Empowerment also motivates the employees. From the case study, management has given the employees more responsibility in decision making and control over their specified tasks.  Vroom’s Expectancy Theory identifies that individuals will be highly motivated if they believe that there is a relationship between their efforts in business, their performance, and the rewards they receive or outcome.  From the case study, the policy of equity payment motivates the employees. For example, the managers get a 1.5% to 3% equity after working in the company for five years. Furthermore, the employees are subject to seasonal employment benefits after working for three months such as a medical cover, dental care, life insurance, and the 401(k) plan.  The theory can be applied in Boston Ducks given that the employees know that they will receive better and higher incentives through bonuses or payment if they provide quality and specific services to the customers.
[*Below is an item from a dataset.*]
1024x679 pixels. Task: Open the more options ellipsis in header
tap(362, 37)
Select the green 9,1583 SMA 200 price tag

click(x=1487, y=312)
Besides, McGregor’s Participation Theory X assumes that employees strive to meet the organizational goals. Further, the approach states that the workers are ready to assume responsibility, want their organization to be successful, have the need to achieve, and are capable of being in charge of themselves. Therefore, the practice of making the employees in charge of the business encourages them to care for the company. For instance, the driving guides “conducktors” are allowed to come up with theatrics they feel will make the customers happy. By doing so, they can meet the goals of the firm as well as fulfill their need to achieve. The ability of Andrew Wilson to allow the employees act as self-managers has worked to his favor, and that of the business since most of the employees consider themselves as essential structures of the company hence their willingness for them to attain success. On the same note, the employees chose to stick with the business when the company was facing losses because they believed that their determination would yield better results and it did.

 

William has offered the employees the best possible working conditions and fair remuneration. The environment makes the employees feel supported and appreciated, and this is identified as one of the primary employee motivators and what can make them stay in a company for a long time. The practice is in relation to the Two-Factor Theory by Hertzberg.  The theory identifies that motivating factors such as better incentives and employee appreciation satisfy and increase employee motivation. As recognized, the company offers its part-time employees an additional bonus of $ 1 even after receiving a high wage of $ 9 per hour. The practice will attract new employees as well as reduce the employee turnover rates.

Conclusion

Small businesses provide an ideal atmosphere for employee motivation given that the workers can see the results of their contribution. In the case of Boston Duck Tours Company, the employees are intrinsically and extrinsically motivated because they are allowed to contribute to the growth of the business and that they receive better pay and bonuses.  The Maslow hierarchies of needs theory, the Vroom’s theory and the expectancy theory and the Two –Factor theory have been used to explain the reasons for employee motivation at Boston Duck Tour Company.